- Born: Ireland
- Education: University College Cork
- Known for: Quantum thermodynamics, Quantum information theory
- Scientific career
- Fields: Theoretical physics, Quantum thermodynamics, Quantum information
- Workplaces: Trinity College Dublin
- Doctoral advisor: Thomas Busch

= John Goold (physicist) =

Irish theoretical physicist

John Goold is an Irish theoretical physicist and Professor in Physics at Trinity College Dublin. He has worked on quantum thermodynamics, quantum information, and many-body physics. Goold leads the Quantum Systems Unit (QuSys) at Trinity, one of Ireland's largest theoretical physics research groups. He also is a member of the team of the quantum software startup Algorithmiq, has collaborations with both IBM and Microsoft and directs the Trinity Quantum Alliance.

== Education ==
Goold studied physics at University College Cork (UCC), where he obtained a Bachelor of Science (BSc) degree in 2006. He remained at UCC for his doctoral studies, completing a PhD in physics in 2010, supervised by Professor Thomas Busch.
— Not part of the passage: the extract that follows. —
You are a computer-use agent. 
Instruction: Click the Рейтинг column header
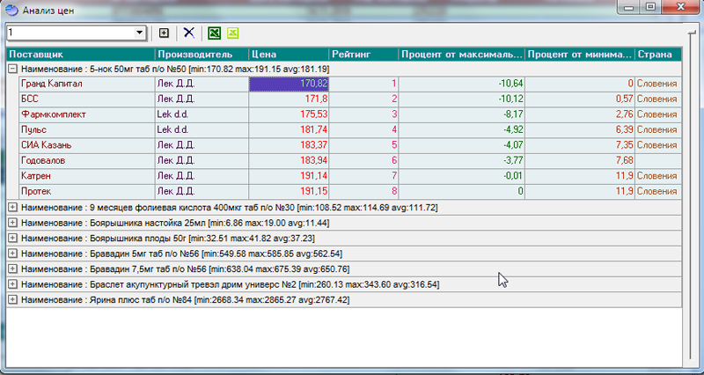pos(364,54)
His doctoral research focused on one-dimensional quantum gases and the emergence of entanglement and coherence.

== Career ==
Following his PhD, Goold held a research fellowship at the Centre for Quantum Technologies, National University of Singapore, in 2010. He then moved to the University of Oxford with an INSPIRE Marie Curie Fellowship at the Clarendon Laboratory, where he worked from 2010 to 2013. From 2013 to 2017, he was a Research Scientist at the Condensed Matter and Statistical Physics division of the Abdus Salam International Centre for Theoretical Physics (ICTP) in Trieste, Italy.
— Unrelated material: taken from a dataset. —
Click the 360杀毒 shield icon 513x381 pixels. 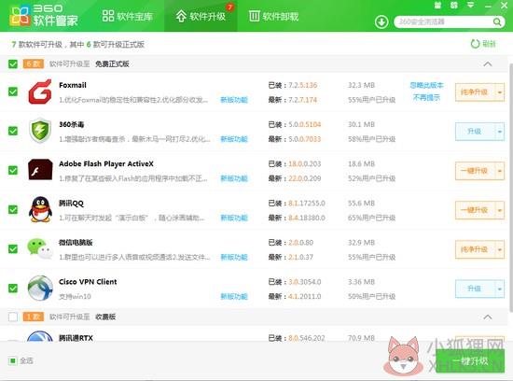(40, 131)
In 2017, Goold joined the School of Physics at Trinity College Dublin as an assistant professor. He was promoted to associate professor in 2019 and to full professor in 2024. He was elected as a fellow in Trinity in 2022. In 2023, Goold founded the Trinity Quantum Alliance, a national centre for academic–industry collaboration in quantum science with founding partners including IBM, Microsoft, Algorithmiq, and Horizon Quantum.

Goold founded and previously directed the MSc program in Quantum Science and Technology at Trinity College Dublin, Ireland's first quantum master's program. Goold also played a major role in establishing the TCD–Microsoft scholarship for women in quantum science and the Trinity AQ fellowships supporting underrepresented students from the Global South.

== Research ==
Goold has co-authored a review on the intersection of thermodynamics and quantum information theory, which has been cited over 1,000 times. His research has introduced new theoretical frameworks for quantum batteries, non-equilibrium quantum engines, and the quantum Landauer principle.
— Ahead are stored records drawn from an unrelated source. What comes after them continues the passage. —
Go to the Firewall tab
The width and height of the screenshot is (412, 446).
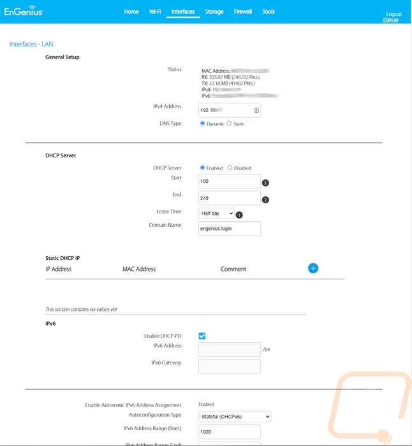coord(242,11)
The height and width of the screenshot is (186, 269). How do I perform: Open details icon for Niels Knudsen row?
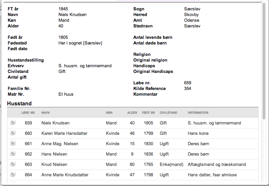pos(13,122)
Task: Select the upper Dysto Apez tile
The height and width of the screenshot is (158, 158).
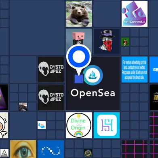Action: pos(51,70)
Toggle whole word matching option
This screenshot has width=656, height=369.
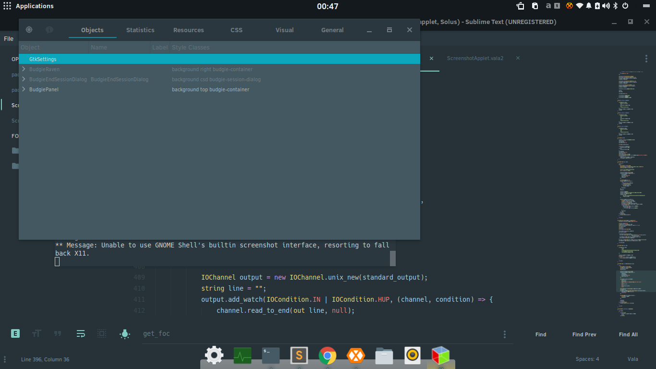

He has been involved in extractions of quantum work statistics from experimental data and the development of quantum engines using a single trapped ion.

His group's collaboration with IBM led to a simulation demonstrating Kardar-Parisi-Zhang (KPZ) scaling on a quantum processor in 2023 and he has been part of the team alongside IBM and Algorithmiq to simulate the decay of the light cone of autocorrelation functions on dual unitary circuits.

Alongside his interest in quantum thermodynamics, his recent work focuses on geometrical transitions between nonequilibrium steady states and on developing general information-geometric frameworks for quantum thermodynamics. He is also developing theoretical approaches to understand the Mpemba effect in both classical and quantum regimes.

== Honours and awards ==
Goold is the recipient of a European Research Council (ERC) Starting Grant and an ERC Proof of Concept Grant. He has also been awarded a Royal Society–Science Foundation Ireland University Research Fellowship and an SFI Frontiers for the Future Grant. In 2022, he was elected as a Fellow in Trinity. He was awarded the AMBER Industry Engagement Award, alongside Stefano Sanvito in 2023.